The Grouse Complex of wildfires lasted 51 days
The Grouse Complex of wildfires that hit the Central Okanagan in August and September made devastating impacts to the community. (BC Wildfire Service) The Grouse Complex of wildfires that hit the Central Okanagan in August and September made devastating impacts to the community. (BC Wildfire Service)

Despite starting almost exactly 20 years to the day after the Okanagan Mountain Park wildfire, no one batted an eye when the McDougall Creek wildfire was first reported.

That’s because, while smoke could be seen on the evening of Tuesday, Aug. 15, a large plume to the south was worrying residents. The Crater Creek wildfire in Keremeos had exponentially increased in size and smoke was visible across the Okanagan.

This smoke consumed the minds of those in West Kelowna, meanwhile, a little puff was growing to the northwest of West Kelowna, this wildfire was only estimated to be half a hectare in size.

Windy conditions and 38 C temperatures caused the McDougall Creek blaze to grow the next day (Wednesday, Aug. 16) to 64 hectares.
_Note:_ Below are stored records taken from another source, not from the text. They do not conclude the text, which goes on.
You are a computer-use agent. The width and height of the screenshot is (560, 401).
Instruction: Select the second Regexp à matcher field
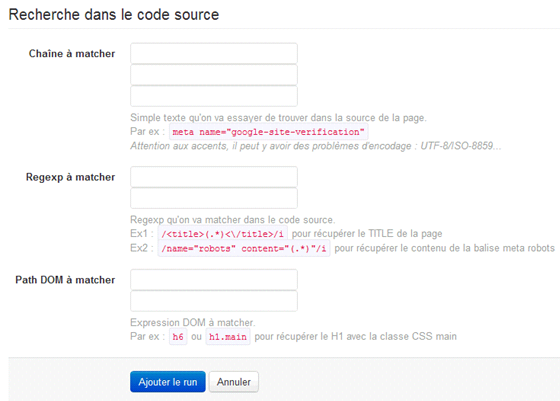click(214, 198)
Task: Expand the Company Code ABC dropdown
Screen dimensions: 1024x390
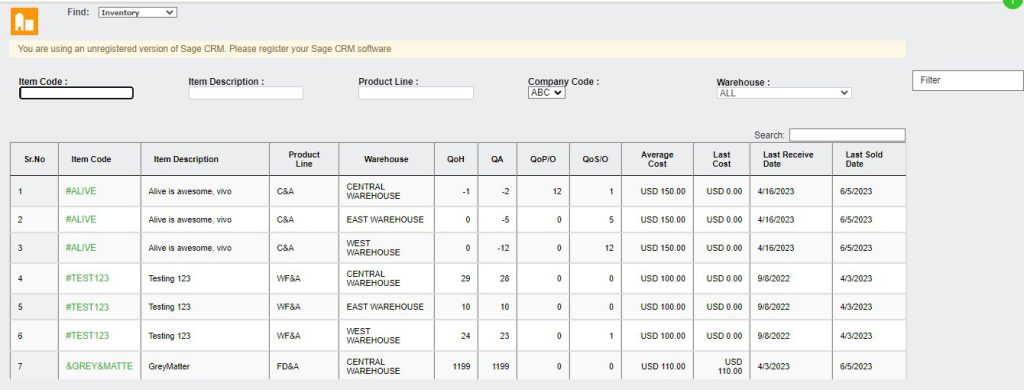Action: (547, 93)
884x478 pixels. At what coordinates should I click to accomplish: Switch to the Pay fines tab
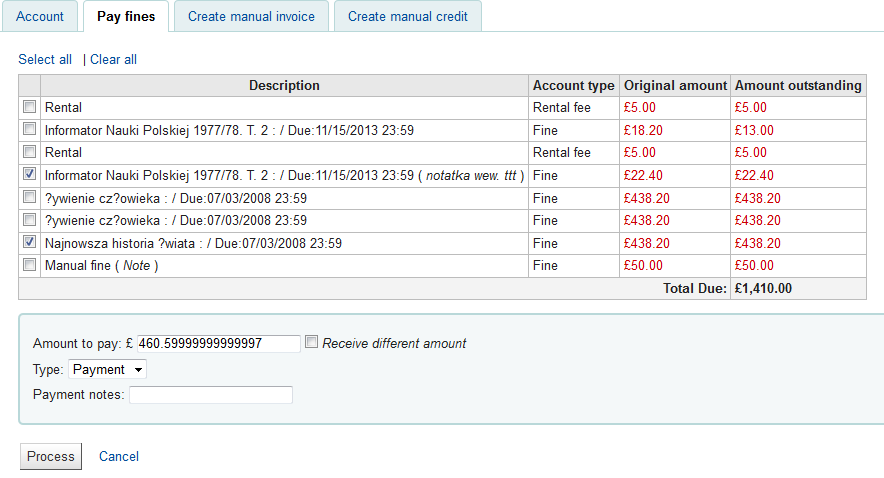pyautogui.click(x=126, y=17)
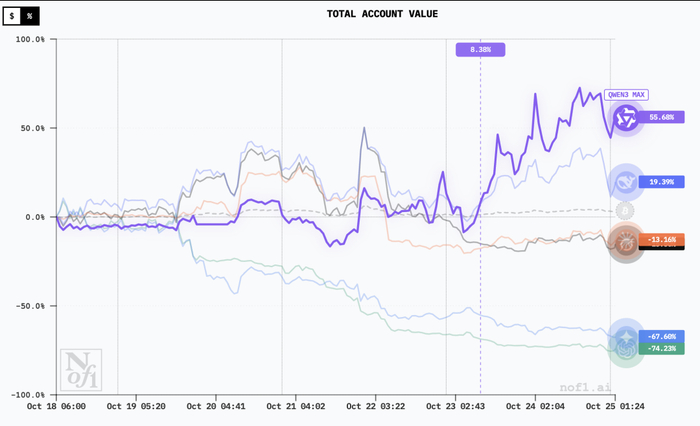Click the Bitcoin benchmark icon

pyautogui.click(x=625, y=211)
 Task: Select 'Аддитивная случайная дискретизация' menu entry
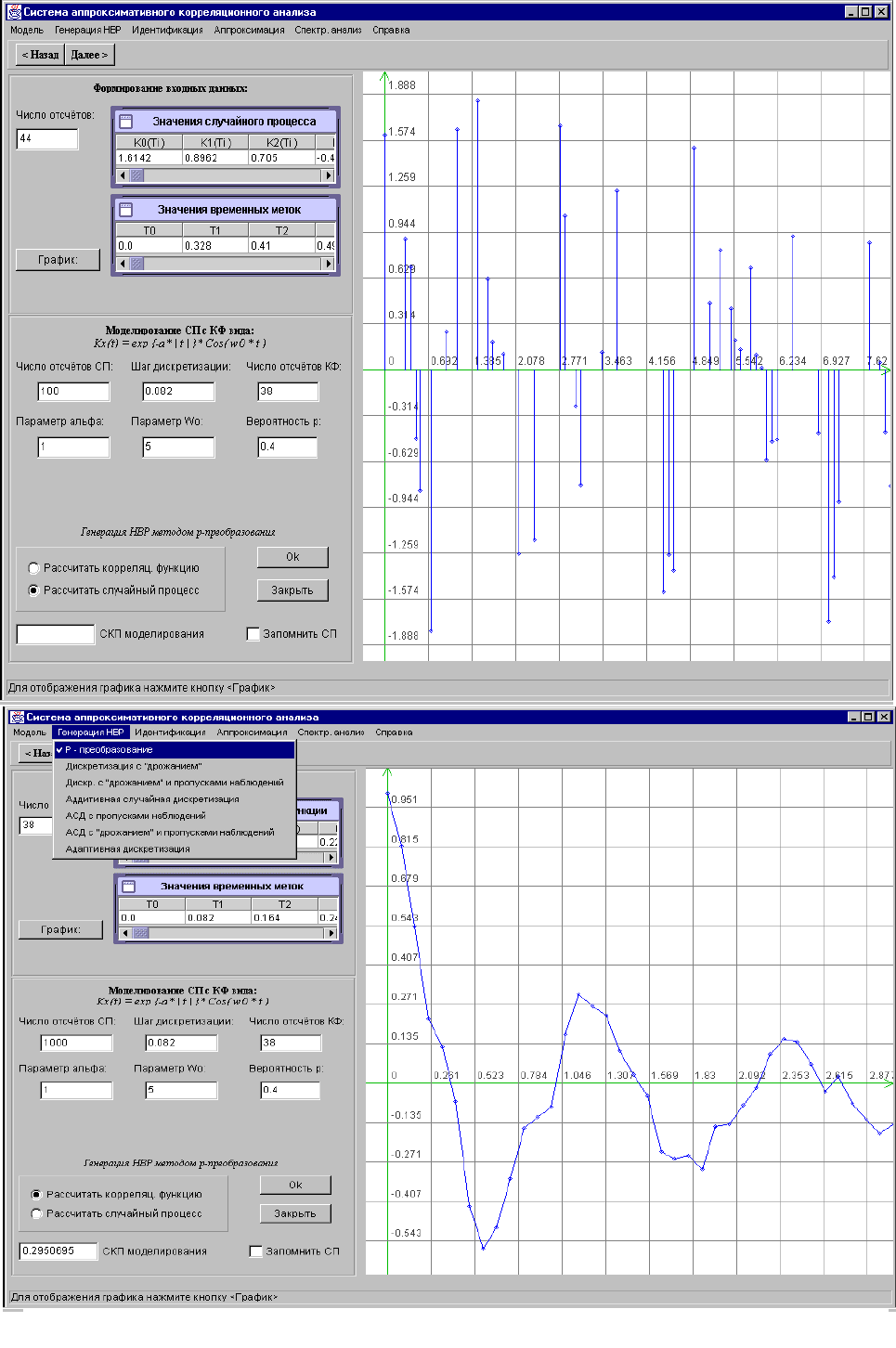(152, 799)
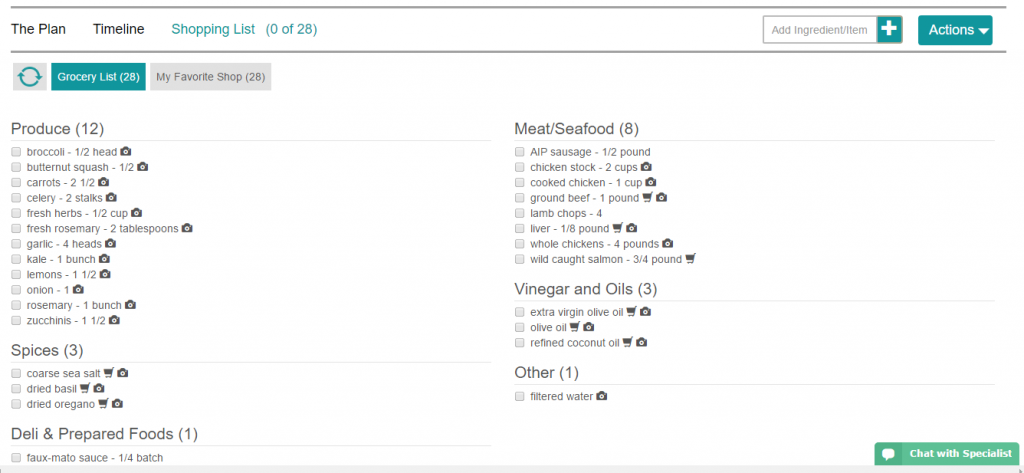The image size is (1024, 473).
Task: Click camera icon next to broccoli
Action: tap(126, 152)
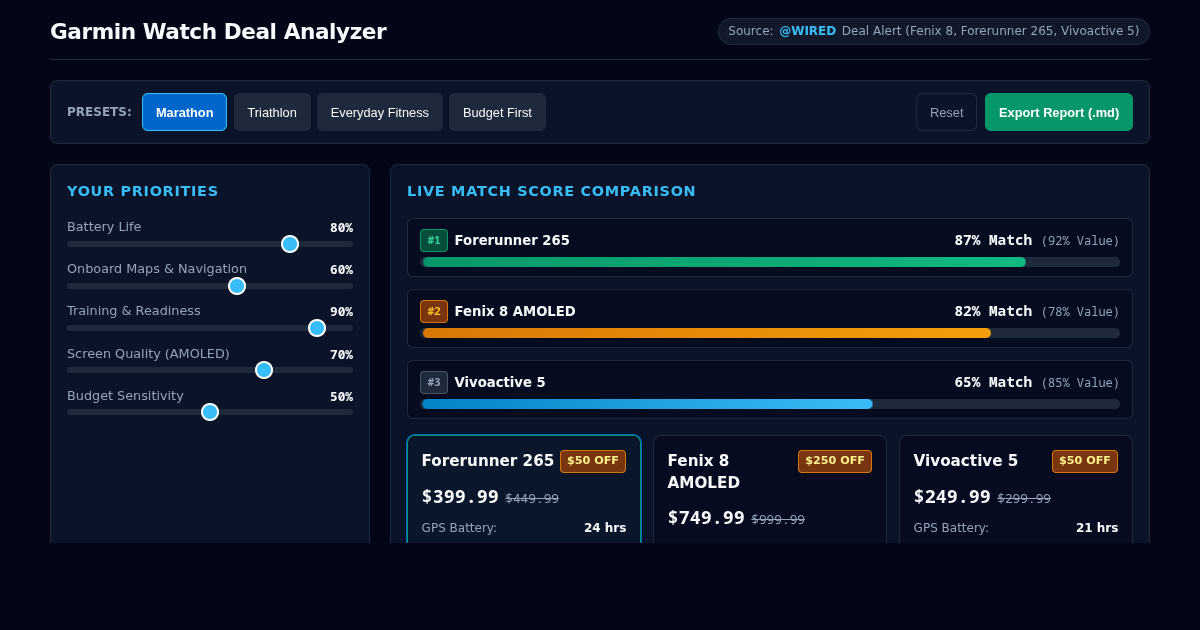1200x630 pixels.
Task: Click the Training & Readiness slider handle
Action: (317, 328)
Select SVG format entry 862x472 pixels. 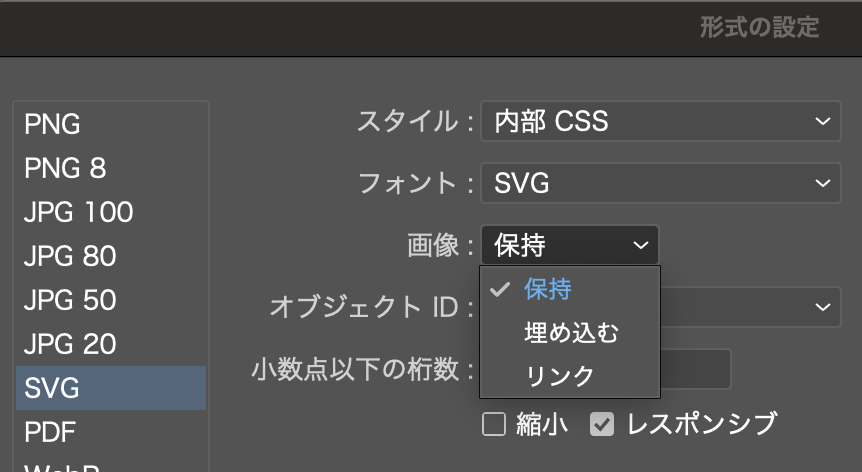(x=110, y=388)
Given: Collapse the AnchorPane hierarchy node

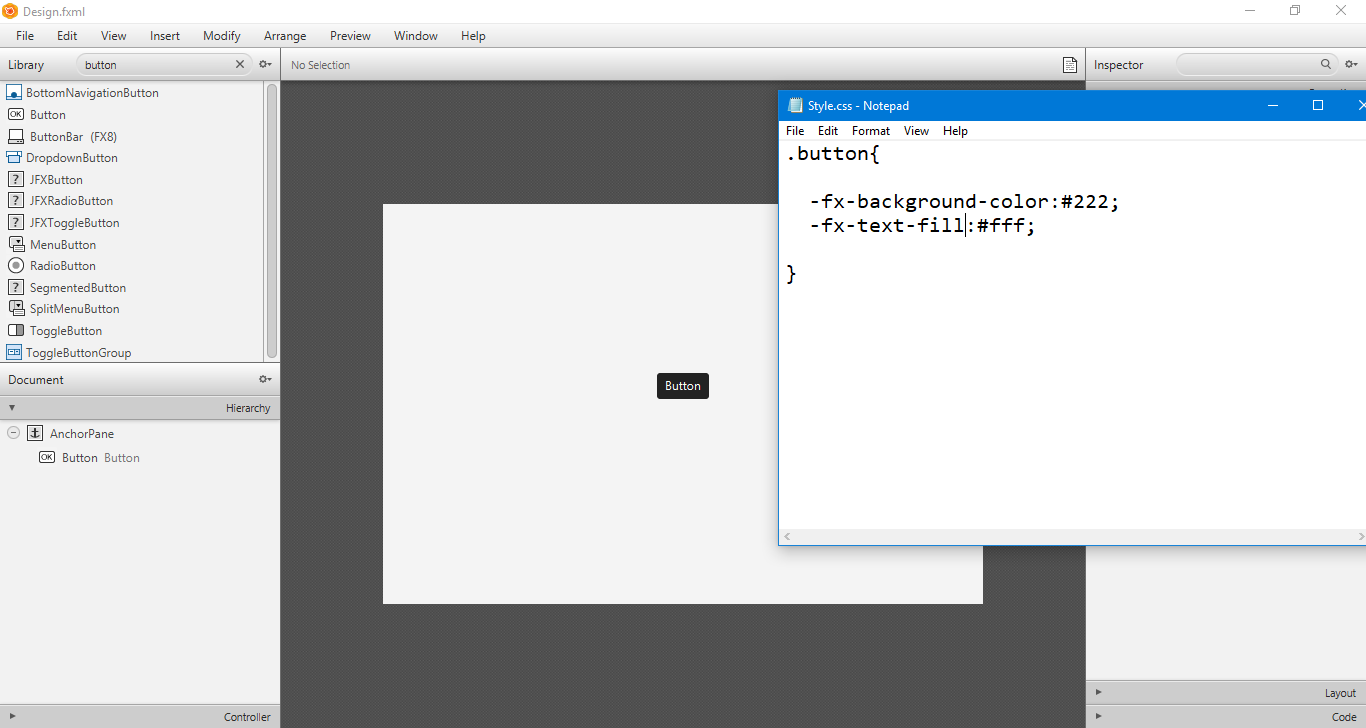Looking at the screenshot, I should coord(13,432).
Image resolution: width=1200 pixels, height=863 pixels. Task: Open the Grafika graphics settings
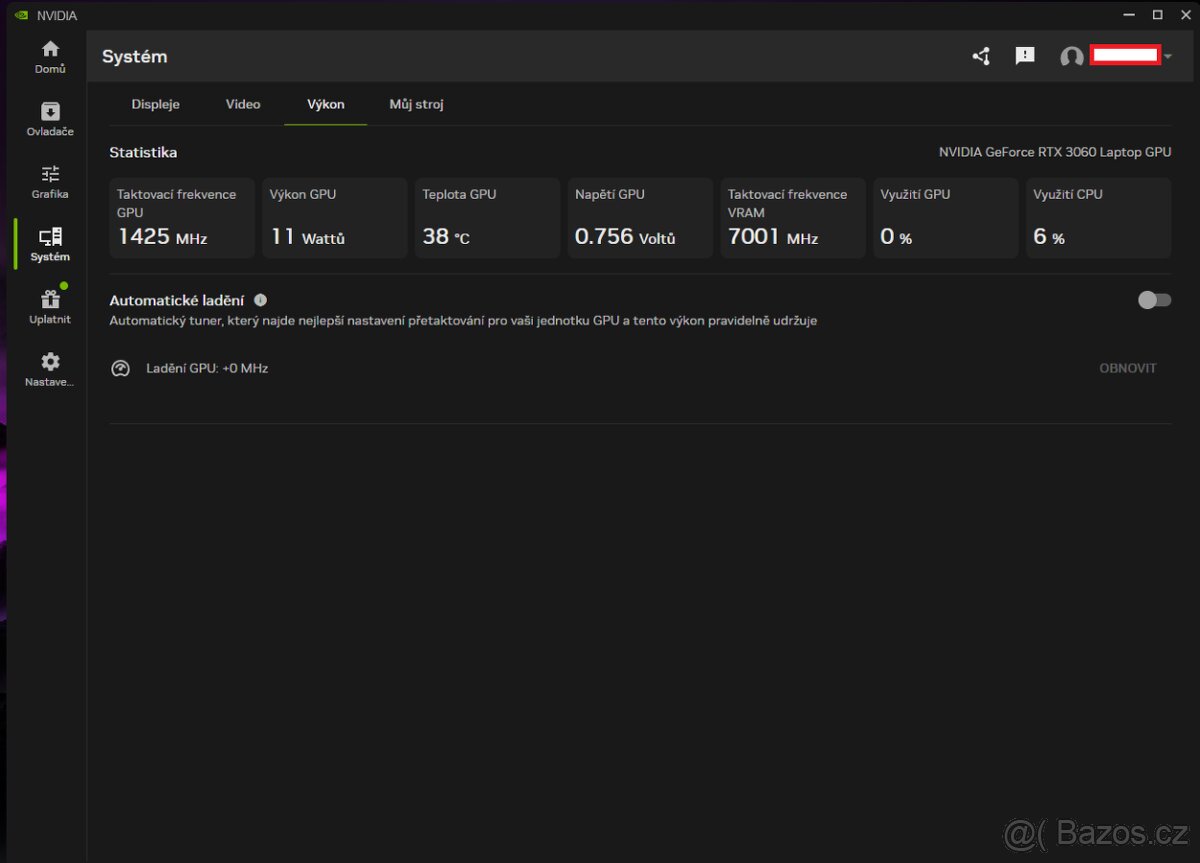tap(49, 181)
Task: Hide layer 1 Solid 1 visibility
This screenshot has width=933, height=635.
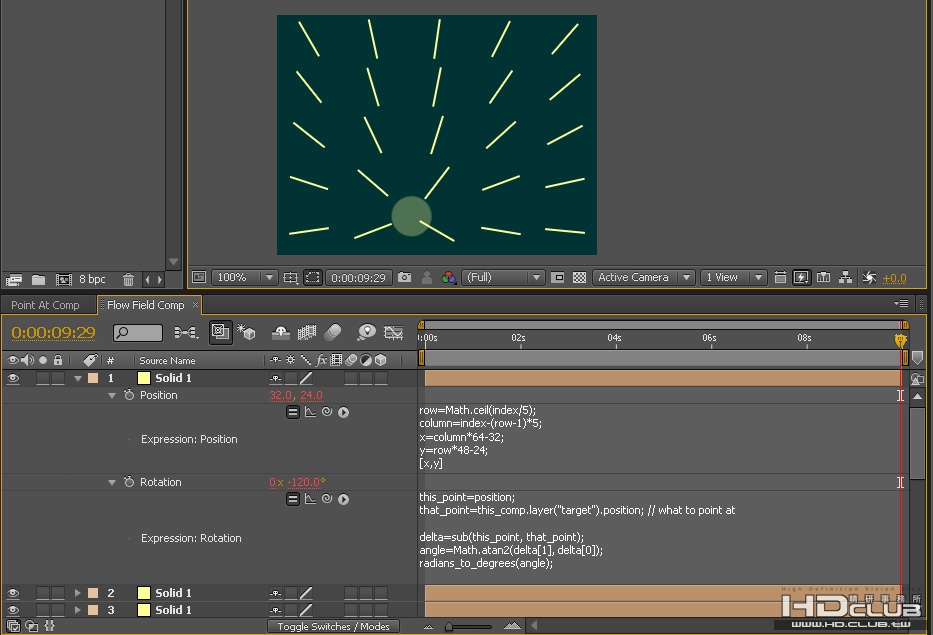Action: click(x=12, y=378)
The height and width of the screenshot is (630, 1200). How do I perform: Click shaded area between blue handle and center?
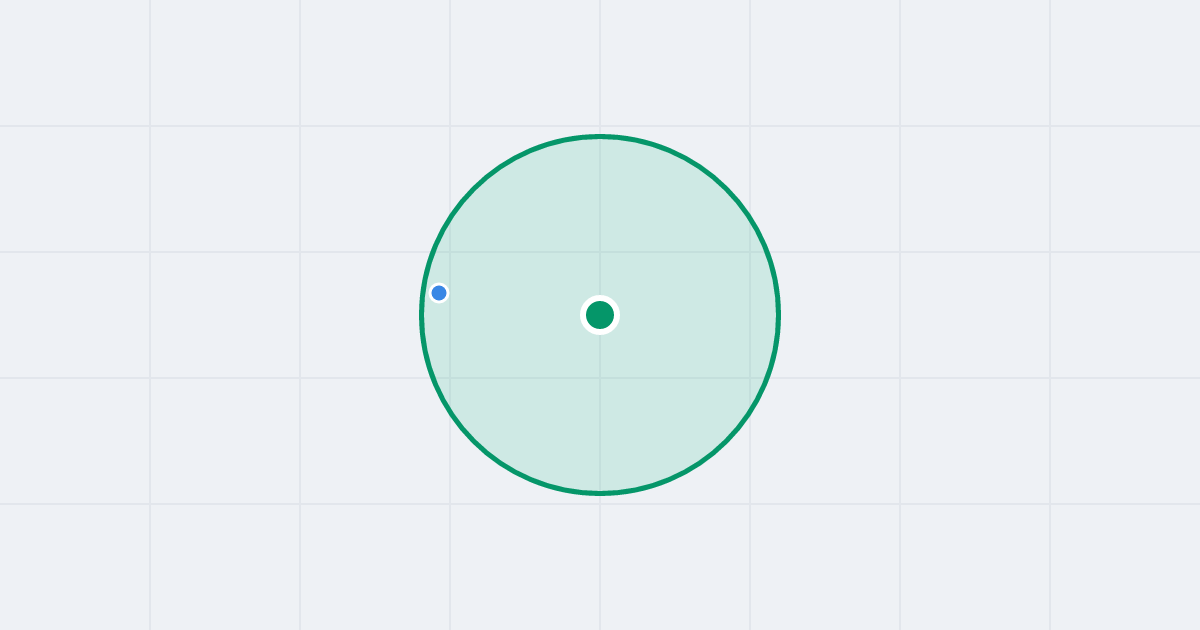(x=515, y=304)
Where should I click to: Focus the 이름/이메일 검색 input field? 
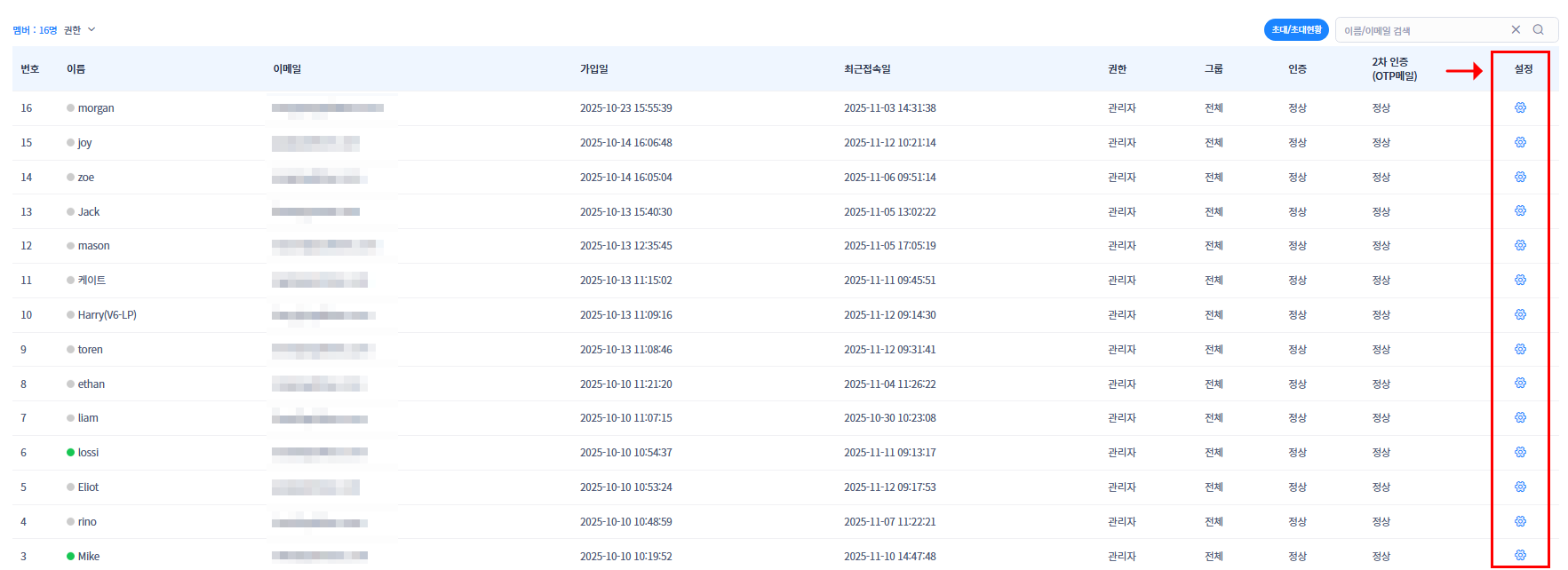(x=1421, y=30)
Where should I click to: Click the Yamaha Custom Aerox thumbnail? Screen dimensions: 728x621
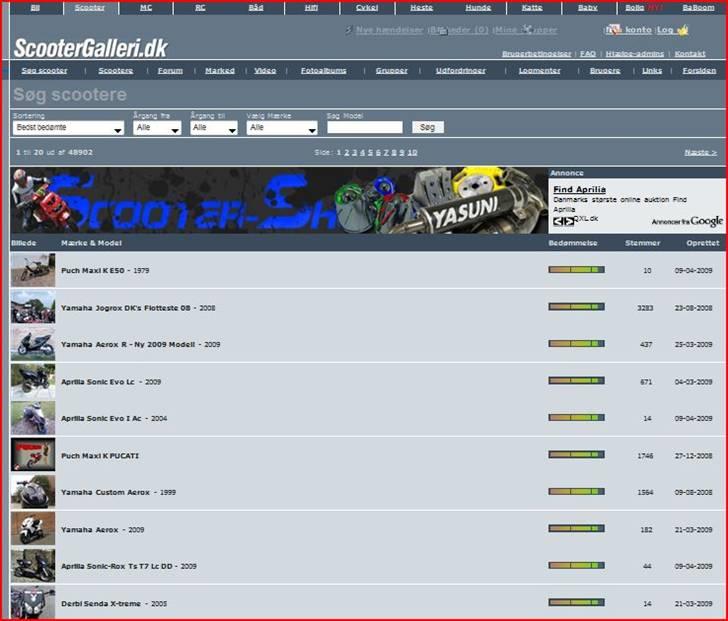(x=32, y=492)

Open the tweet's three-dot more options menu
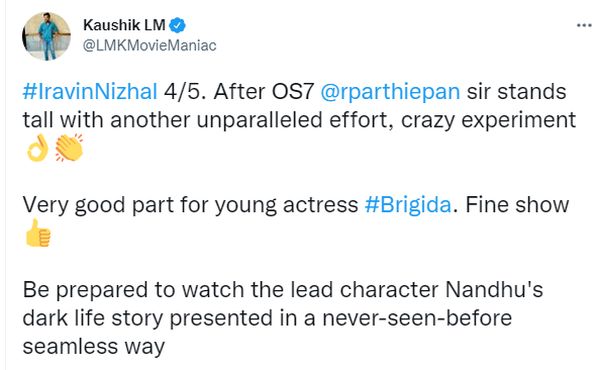pos(584,25)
By 11:30 p.m. that night, 4,800 properties were put on evacuation alert in West Kelowna, as a precaution.

Despite that and because wildfires are becoming all too common in southwest B.C., life in the Central Okanagan remained somewhat normal… until that Thursday afternoon. The fire began to spread more rapidly, and at 7:45 p.m., it could be seen from Kelowna as it crested the mountaintops.

As the night went on, the fire rapidly moved east toward Okanagan Lake, forcing evacuation orders, and leaving some residents to rush from their homes with little to no notice. As many West Kelowna residents fled from the flames seeking help for the night, across the lake Kelowians watched the fire candle in the trees above Westside Road when heavy winds picked up and embers were carried across the water to the Glenmore/McKinley Landing neighbourhood around 10 p.m., sparking a second wildfire.

BC Wildfire Service quickly responded to the Walroy Lake blaze as it crept close to homes, causing people to evacuate immediately. Some people tucked their kids into bed for the night, thinking the lake could act as a guard, thinking they were safe. They quickly had to think again.

As Thursday night turned into the early hours of Friday morning, the evolving situation quickly became a blur for many people. Earlier in the summer, a wildfire sparked on Knox Mountain during Canada Day celebrations causing evacuation orders and alerts, now just over a month later these same residents were once again facing the same challenge. Others in the community were experiencing this natural disaster for the first time.

By Friday morning, the McDougall Creek wildfire had exploded to 6,800 hectares in size and was highly visible around the Central Okanagan.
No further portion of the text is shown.